*Problem statement*
Determine how many lines of the entries include the word "Dolar", and report that number with no further text.

-.-.-

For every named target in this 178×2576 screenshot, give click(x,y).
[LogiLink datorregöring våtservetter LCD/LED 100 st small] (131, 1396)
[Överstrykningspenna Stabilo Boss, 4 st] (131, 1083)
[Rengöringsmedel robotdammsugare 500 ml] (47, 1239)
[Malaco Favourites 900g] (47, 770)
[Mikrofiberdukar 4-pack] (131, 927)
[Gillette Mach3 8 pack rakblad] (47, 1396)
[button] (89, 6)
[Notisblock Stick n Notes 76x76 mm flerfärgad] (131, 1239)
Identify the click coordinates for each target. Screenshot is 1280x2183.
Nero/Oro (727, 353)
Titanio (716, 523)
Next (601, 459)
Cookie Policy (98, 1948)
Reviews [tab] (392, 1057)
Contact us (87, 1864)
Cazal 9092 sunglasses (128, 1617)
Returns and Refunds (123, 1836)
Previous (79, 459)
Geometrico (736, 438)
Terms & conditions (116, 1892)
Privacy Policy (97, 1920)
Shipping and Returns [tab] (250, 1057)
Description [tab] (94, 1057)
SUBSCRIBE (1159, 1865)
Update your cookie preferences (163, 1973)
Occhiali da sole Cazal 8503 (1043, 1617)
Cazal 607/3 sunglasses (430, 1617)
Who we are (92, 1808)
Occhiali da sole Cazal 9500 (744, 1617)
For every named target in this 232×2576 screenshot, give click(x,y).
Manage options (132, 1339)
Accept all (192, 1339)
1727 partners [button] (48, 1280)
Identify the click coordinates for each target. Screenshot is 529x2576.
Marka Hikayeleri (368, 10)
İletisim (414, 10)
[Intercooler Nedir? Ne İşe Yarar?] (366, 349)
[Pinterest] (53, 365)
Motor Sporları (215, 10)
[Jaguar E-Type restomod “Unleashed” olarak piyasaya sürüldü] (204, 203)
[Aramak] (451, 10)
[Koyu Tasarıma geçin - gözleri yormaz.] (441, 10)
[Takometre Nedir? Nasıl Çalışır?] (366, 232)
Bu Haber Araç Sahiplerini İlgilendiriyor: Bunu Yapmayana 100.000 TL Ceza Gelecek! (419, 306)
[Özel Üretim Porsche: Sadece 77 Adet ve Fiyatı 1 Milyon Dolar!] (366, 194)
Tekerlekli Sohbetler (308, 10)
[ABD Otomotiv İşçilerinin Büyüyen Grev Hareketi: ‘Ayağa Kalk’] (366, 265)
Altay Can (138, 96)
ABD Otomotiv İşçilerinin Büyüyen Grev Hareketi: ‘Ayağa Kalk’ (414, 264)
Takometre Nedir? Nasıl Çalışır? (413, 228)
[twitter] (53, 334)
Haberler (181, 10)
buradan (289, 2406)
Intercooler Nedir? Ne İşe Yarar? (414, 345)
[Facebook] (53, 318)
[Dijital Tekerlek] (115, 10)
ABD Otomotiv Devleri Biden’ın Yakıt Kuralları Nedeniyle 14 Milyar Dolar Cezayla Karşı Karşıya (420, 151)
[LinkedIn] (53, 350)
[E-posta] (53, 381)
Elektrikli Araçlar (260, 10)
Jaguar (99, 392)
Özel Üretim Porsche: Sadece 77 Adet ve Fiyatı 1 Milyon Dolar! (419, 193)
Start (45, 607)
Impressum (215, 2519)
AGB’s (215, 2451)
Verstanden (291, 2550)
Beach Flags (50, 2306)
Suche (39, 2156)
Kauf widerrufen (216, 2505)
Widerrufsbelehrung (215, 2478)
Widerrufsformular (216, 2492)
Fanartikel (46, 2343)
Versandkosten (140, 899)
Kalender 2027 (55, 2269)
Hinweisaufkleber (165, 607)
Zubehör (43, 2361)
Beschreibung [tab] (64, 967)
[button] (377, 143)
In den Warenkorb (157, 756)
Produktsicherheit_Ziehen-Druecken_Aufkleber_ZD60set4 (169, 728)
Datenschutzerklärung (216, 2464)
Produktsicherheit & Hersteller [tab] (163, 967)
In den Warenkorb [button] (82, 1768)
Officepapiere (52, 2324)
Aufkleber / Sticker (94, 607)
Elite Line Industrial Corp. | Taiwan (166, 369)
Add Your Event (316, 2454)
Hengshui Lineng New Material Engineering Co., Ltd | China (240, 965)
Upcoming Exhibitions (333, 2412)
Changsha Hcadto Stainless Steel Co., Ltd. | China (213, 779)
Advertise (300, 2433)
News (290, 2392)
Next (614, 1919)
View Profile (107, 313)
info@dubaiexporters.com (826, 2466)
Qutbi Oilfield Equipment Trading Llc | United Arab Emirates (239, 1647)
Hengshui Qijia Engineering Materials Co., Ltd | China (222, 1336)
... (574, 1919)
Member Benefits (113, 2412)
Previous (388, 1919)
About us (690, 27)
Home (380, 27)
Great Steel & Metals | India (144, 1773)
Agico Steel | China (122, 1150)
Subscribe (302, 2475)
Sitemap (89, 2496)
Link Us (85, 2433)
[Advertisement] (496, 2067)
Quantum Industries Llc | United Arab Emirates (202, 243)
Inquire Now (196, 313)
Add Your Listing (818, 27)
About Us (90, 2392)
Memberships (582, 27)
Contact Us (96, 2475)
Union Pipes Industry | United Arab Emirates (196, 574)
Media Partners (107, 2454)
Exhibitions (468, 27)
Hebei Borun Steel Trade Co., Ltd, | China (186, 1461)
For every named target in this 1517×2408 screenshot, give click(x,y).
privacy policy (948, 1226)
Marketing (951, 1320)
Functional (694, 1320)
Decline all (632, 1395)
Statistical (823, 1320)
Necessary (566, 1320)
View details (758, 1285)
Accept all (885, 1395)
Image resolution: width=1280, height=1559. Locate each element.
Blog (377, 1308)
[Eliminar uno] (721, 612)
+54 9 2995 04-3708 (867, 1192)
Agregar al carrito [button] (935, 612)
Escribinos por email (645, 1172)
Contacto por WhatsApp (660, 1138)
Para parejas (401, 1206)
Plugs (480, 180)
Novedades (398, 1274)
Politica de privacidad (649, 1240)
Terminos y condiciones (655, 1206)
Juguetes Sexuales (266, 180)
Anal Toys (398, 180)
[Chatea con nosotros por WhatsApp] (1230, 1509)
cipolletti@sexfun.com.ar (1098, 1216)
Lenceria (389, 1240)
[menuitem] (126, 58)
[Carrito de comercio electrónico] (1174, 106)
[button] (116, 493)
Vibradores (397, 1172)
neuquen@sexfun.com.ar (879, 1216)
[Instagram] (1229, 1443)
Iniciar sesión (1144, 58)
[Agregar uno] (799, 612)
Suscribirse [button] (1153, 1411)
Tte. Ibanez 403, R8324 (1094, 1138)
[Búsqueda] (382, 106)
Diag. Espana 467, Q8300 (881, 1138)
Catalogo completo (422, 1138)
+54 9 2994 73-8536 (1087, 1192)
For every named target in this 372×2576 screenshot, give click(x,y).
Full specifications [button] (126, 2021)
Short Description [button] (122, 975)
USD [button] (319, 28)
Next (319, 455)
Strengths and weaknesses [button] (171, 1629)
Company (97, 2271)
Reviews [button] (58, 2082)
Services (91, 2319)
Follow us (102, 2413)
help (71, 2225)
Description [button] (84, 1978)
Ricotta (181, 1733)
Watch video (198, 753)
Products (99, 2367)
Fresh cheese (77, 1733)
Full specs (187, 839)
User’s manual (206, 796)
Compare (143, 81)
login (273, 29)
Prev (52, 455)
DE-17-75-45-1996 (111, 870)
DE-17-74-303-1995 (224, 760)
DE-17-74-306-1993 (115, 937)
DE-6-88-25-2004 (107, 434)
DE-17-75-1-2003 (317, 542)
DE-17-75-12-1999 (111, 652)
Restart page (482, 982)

-.-.-

*Answer below*
3